— WORK ITEM —
Reading the listing that follows, count the lines where "dimensions" appears, and answer with only that count.
┄┄┄┄┄┄┄┄┄┄
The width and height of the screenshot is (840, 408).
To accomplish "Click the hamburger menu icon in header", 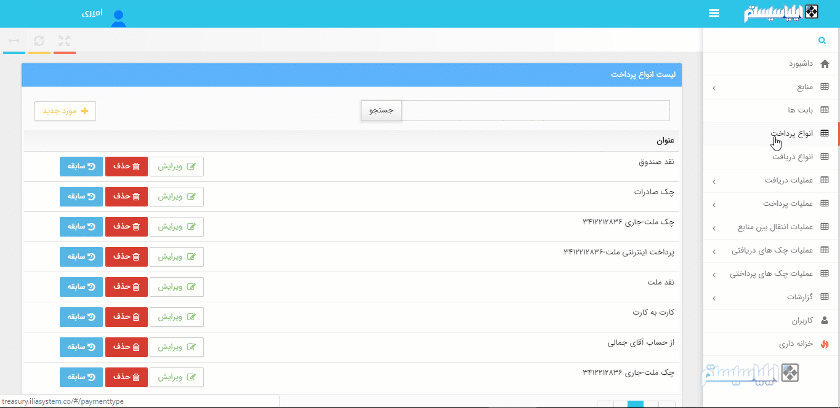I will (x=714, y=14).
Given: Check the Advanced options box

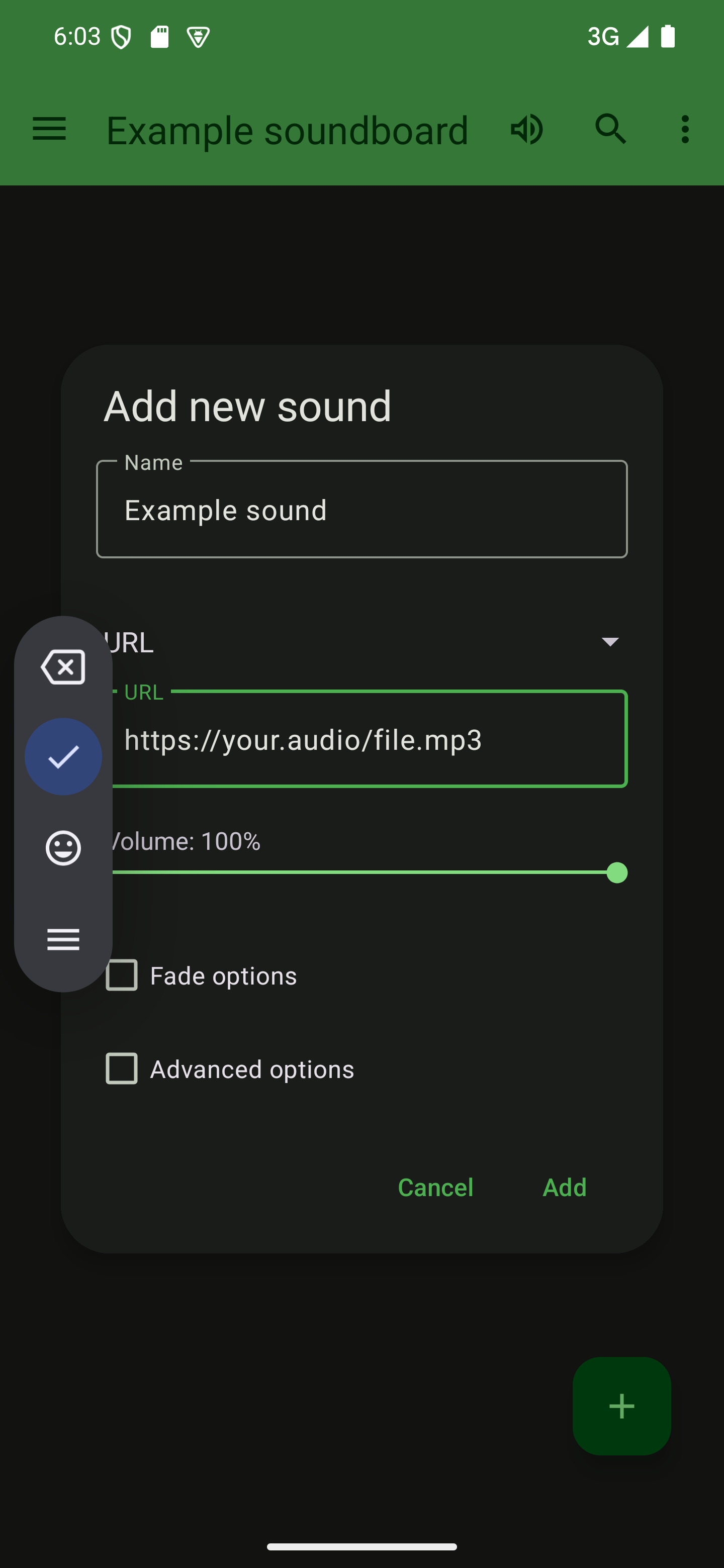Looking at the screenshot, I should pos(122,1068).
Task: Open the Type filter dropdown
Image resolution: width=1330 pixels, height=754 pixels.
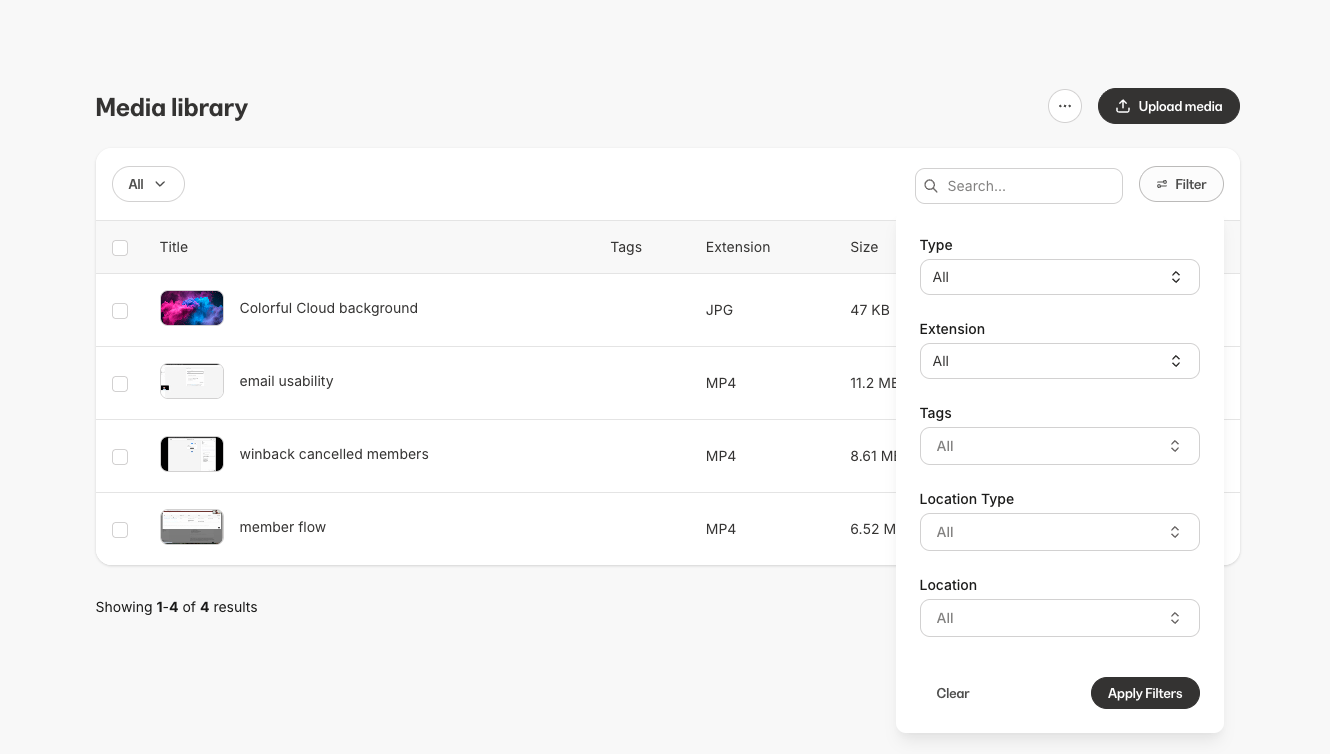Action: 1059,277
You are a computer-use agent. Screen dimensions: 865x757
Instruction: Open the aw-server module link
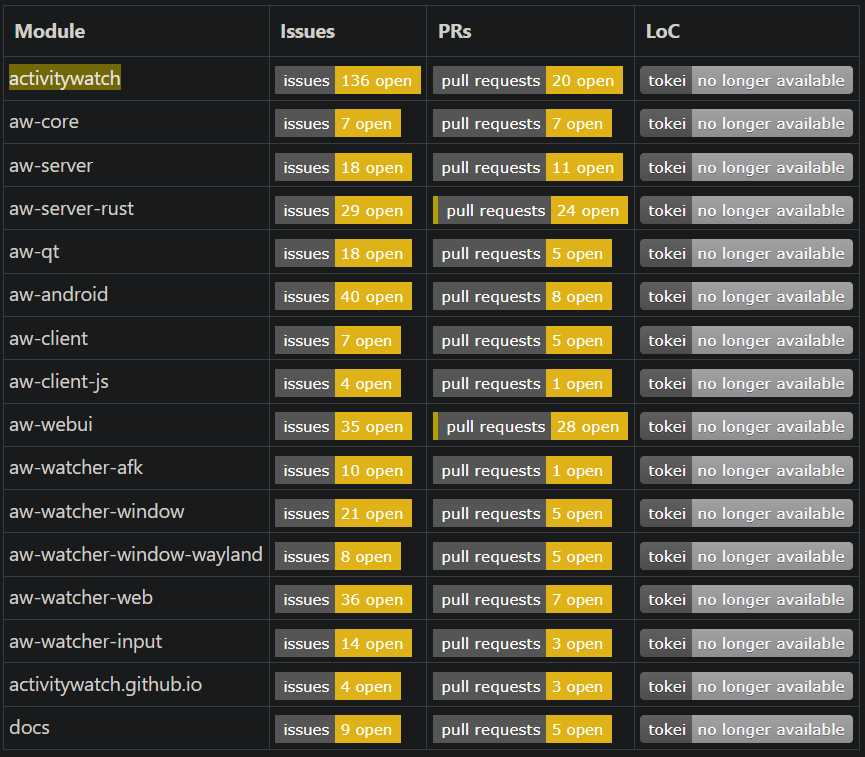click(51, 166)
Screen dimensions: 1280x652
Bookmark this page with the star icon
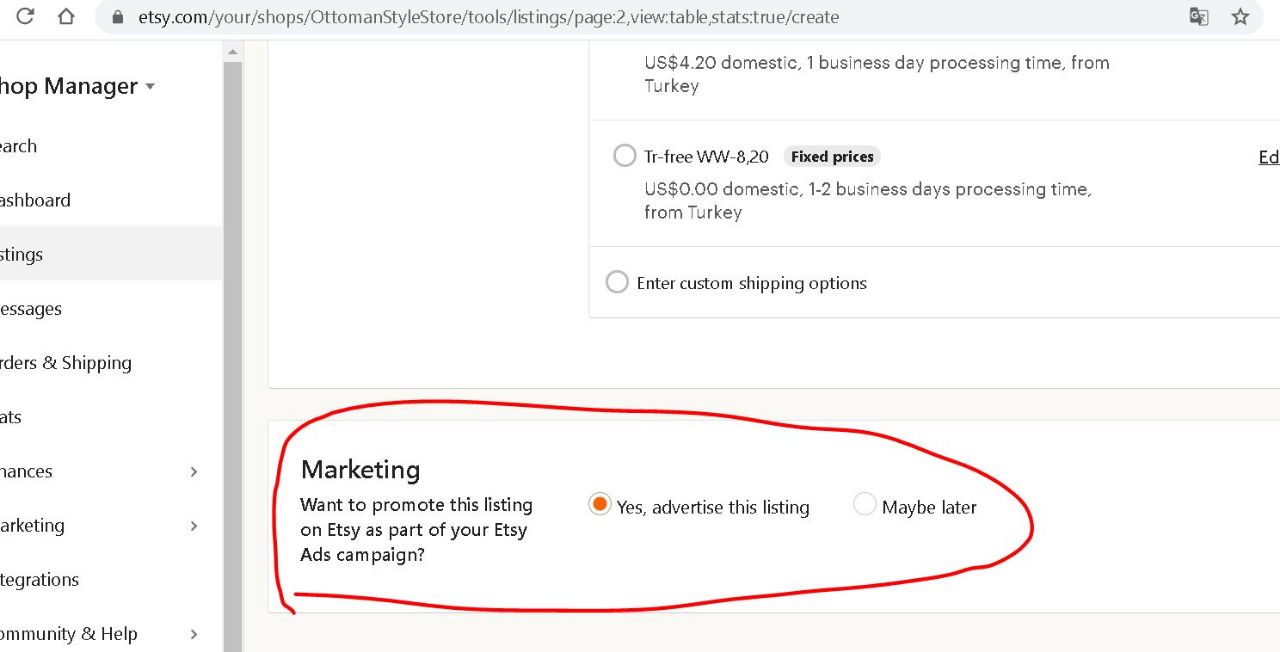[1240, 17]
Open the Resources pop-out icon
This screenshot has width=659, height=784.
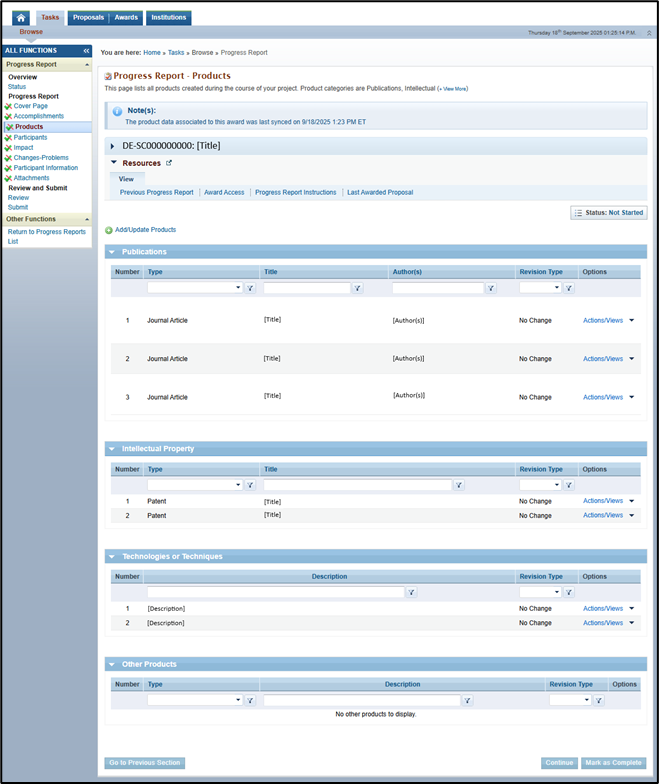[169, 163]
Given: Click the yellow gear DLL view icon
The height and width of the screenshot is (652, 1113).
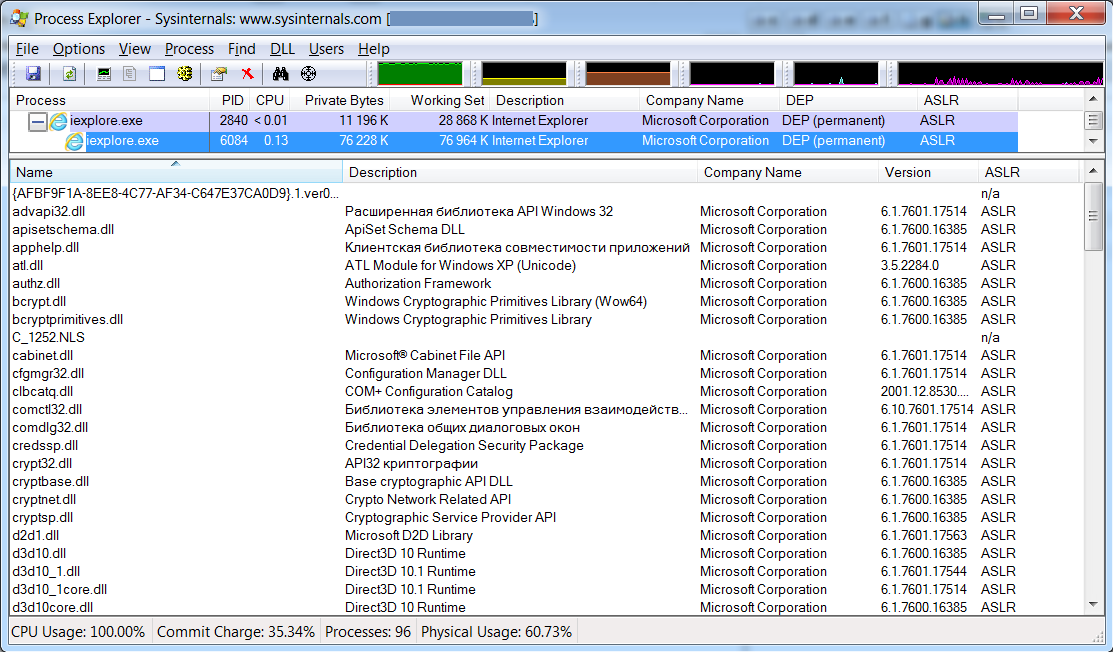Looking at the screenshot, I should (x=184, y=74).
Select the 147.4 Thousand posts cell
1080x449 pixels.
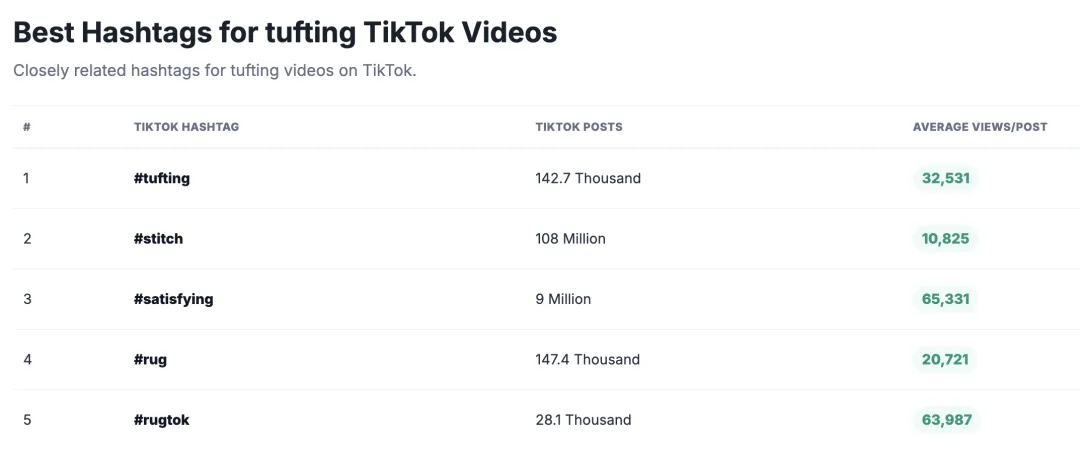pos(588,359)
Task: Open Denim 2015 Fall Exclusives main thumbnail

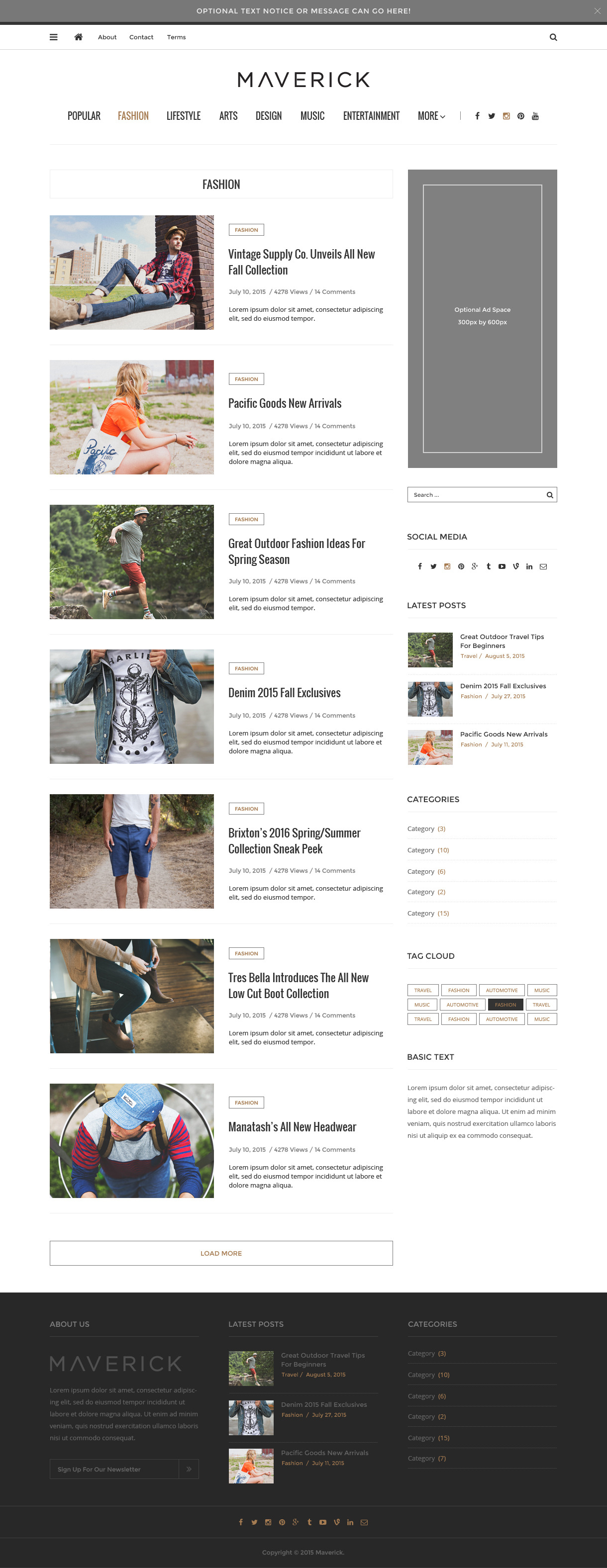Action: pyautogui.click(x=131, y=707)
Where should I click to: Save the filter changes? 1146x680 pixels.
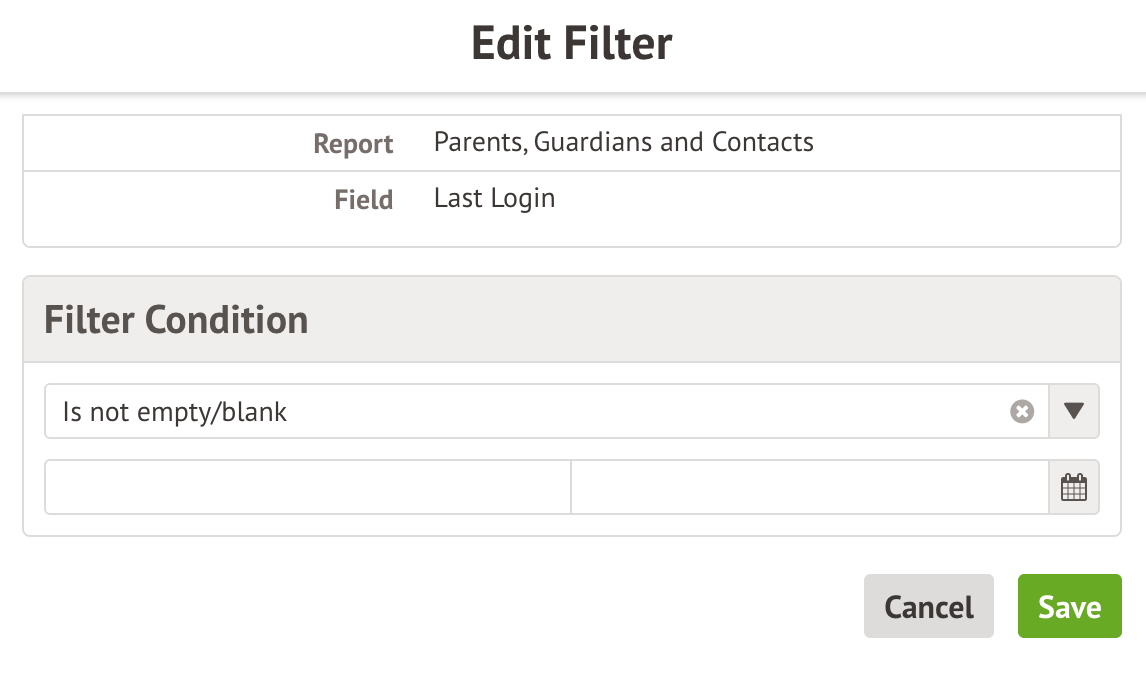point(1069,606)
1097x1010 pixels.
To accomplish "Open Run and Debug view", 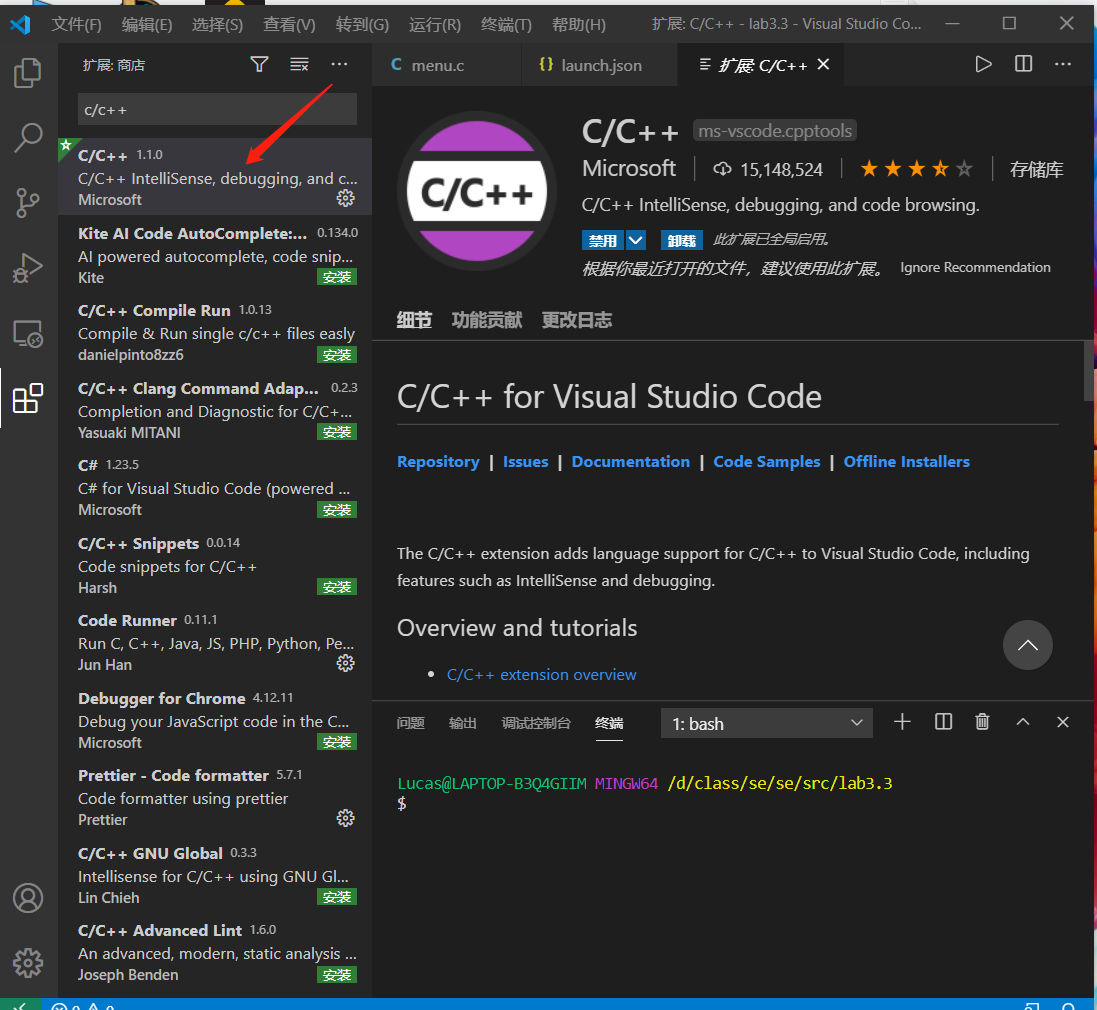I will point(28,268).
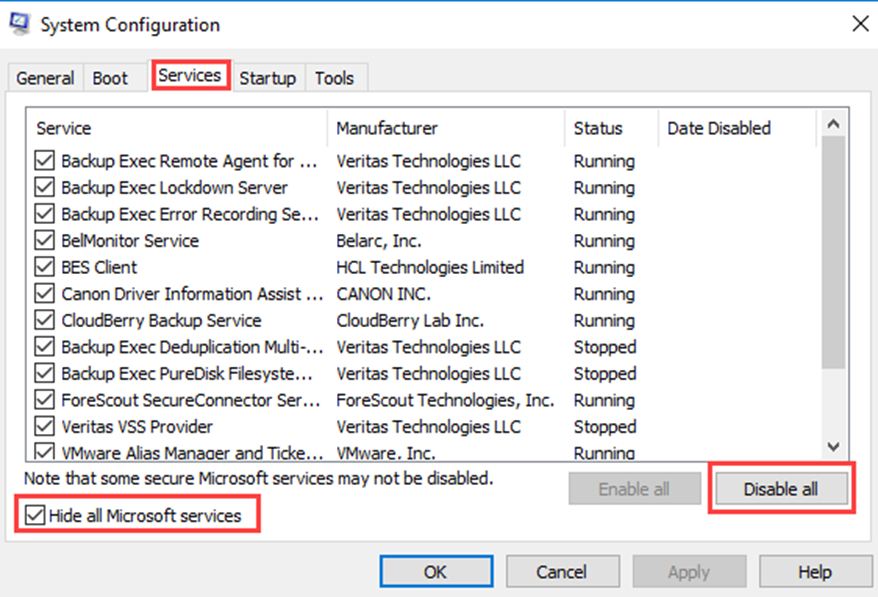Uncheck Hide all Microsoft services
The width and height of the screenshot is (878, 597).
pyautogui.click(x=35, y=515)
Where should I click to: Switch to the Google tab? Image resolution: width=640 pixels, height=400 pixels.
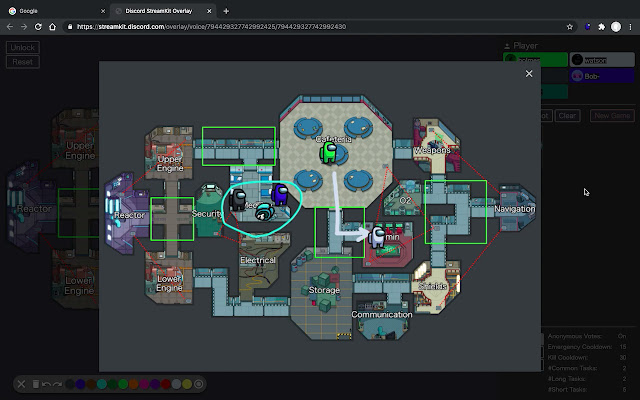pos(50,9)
┄┄┄┄┄┄┄┄┄┄
— RESULT FOR THIS EXERCISE —
2